= Anecdote of Men by the Thousand =

Poem by Wallace Stevens

"Anecdote of Men by the Thousand" is a poem from Wallace Stevens's first book of poetry, Harmonium (1923). It was first published prior to 1923 and is therefore in the public domain, according to Librivox.

 The soul, he said, is composed
 Of the external world.

There are men of the East, he said,
Who are the East.
There are men of a province
Who are that province.
There are men of a valley
Who are that valley.

There are men whose words
Are as natural sounds
Of their places
As the cackle of toucans
In the place of toucans.

The mandoline is the instrument
Of a place.

Are there mandolines of western mountains?
Are there mandolines of northern moonlight?

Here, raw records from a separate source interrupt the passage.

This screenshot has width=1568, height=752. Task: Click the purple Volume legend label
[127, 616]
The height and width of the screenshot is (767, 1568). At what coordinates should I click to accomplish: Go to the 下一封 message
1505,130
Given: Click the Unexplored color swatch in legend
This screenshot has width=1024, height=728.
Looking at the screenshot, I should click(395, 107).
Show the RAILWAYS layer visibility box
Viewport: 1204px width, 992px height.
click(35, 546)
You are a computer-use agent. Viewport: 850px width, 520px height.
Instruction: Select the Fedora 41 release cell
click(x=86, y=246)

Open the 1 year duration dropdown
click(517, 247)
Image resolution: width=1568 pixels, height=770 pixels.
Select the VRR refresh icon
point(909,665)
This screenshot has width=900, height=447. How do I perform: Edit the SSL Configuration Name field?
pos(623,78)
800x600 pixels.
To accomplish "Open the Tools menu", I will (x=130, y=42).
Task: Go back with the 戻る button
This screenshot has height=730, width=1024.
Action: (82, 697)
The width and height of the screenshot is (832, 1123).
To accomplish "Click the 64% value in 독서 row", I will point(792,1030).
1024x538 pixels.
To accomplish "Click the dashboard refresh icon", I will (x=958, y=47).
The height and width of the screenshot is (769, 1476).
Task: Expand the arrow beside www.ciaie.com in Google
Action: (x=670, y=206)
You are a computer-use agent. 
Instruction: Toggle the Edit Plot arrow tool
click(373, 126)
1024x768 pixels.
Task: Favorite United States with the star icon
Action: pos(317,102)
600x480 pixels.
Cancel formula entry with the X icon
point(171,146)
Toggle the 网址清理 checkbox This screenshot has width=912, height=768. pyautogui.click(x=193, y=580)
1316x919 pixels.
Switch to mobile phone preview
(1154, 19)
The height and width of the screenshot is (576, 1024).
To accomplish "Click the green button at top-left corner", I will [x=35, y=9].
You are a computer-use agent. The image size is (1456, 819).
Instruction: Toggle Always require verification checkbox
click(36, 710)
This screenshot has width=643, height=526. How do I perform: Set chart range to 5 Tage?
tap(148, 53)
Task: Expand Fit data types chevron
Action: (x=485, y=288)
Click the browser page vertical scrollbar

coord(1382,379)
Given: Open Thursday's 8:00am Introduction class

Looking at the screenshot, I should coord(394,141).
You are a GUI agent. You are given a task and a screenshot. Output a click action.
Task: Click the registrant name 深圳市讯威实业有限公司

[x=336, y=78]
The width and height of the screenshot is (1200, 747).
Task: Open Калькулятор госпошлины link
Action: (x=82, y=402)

The dress of a woman of Lhassa,
In its place,
Is an invisible element of that place
Made visible.

==Interpretation==
Stevens recognized that his poems were a visible expression of (an invisible element of) his North American place. This would remain true even if the poet were to succeed in overcoming locality, as Crispin attempts to do in "The Comedian as the Letter C". The opening stanza is a dramatic statement about the soul's being composed of the external world, an idea approached philosophically by American philosophers like Charles Sanders Peirce. Compare Theory.

The next lines in the poem are anticipatory assertions, and then two leading questions, and finally a blossoming of the poem's idea in the image of a woman of Lhassa. That interpretation overlooks that the "idea" is expressed as reported speech, however, and fails to identify who "he" is (it is naively assumed to be the poet).